Painting in the Grand Tradition
According to an academic hierarchy developed over several centuries by theorists and artists such as Giovanni Bellori, Roger de Piles and Joshua Reynolds, the “Grand Tradition” or “Grand Manner” refers to paintings with the most elevated and noble themes: historical, religious, or mythological subjects. These themes were considered the most worthy of representation by the artist and were treated in an idealized style that stressed beauty of drawing and modeling. This respect for historical painting and ideal representation remained strong throughout the 19th Century. Historical painting required great skill in design and drawing, and studies of the human figure were the foundation of training in the academies. The purpose of the Prix-de-Rome competition was to encourage and reward students who created successful paintings of historical subjects in an elevated style.
During the 19th Century the taste for ancient Greek and Roman subject matter gradually shifted to more exotic and picturesque subjects. Artists traveled and some were influenced by the Near East and Egypt, as well as the ancient Byzantine world (Honorius) and the western Middle Ages. Painting in “the Grand Tradition” shifted as the painter’s choice of subjects expanded to include more personal and intimate historical themes. The characteristic idealism and beauty of drawing associated with earlier academic theory shifted as well, toward a more realistic representation. Within this changing and expanding genre, Jean-Paul Laurens can rightly be considered as one of the principal French painters practicing “the Grand Tradition” at the end of the 19th Century and was one of its last representatives when it went into decline at the end of his life. His themes are both heroic and anecdotal, portraying a multitude of historical events in a profusion of inventive ways.

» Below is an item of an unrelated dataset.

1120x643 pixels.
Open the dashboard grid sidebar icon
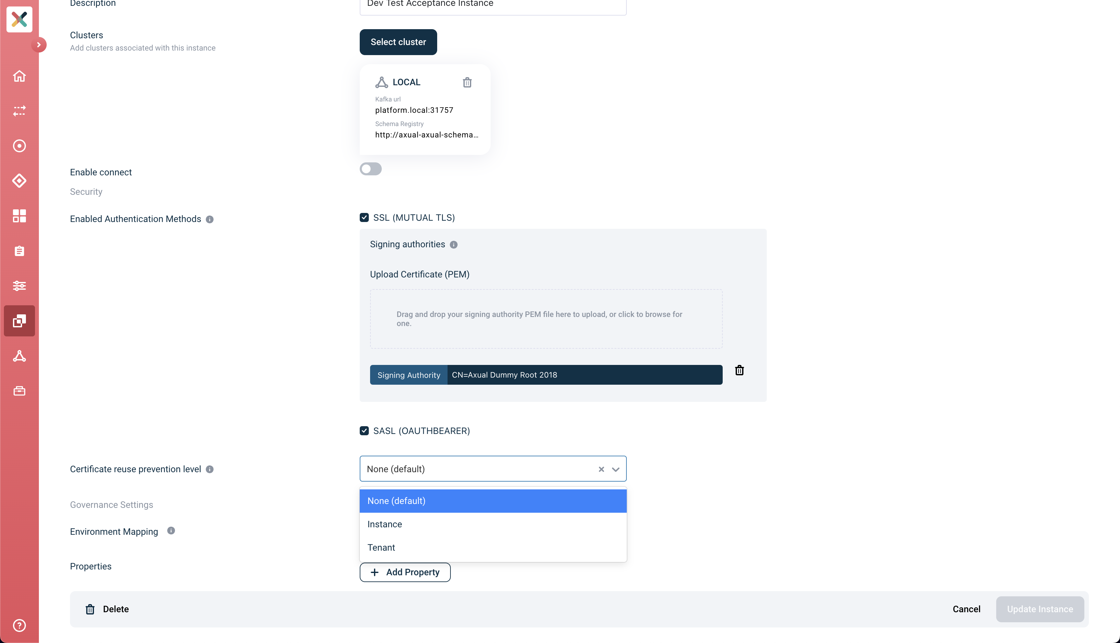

Drawn from antique sources or biblical texts, the classical themes preoccupying Laurens in his first works were later replaced by subjects from the Western Middle Ages, the history of southern France, the Byzantine world, and the exotic Near East.
He sought inspiration in memoirs, the history of the popes, the lives of the saints and chronicles updated by contemporary historians. He had favorite subjects, which his ingenious imagination transformed into highly personal iconographic cycles. But within the originality of his conceptions and through his renderings of the past, Laurens also bears witness to a general revival of interest in the past which existed throughout the 19th Century. At a time when history was becoming a discipline in its own right, the canvases of Laurens illustrated some of the subjects that were preoccupying 19th century historians. This is particularly evident in his subjects concerning French history. This contiguity gives us a good idea of what was transpiring in the schools of history and the influence this had on an academic painter.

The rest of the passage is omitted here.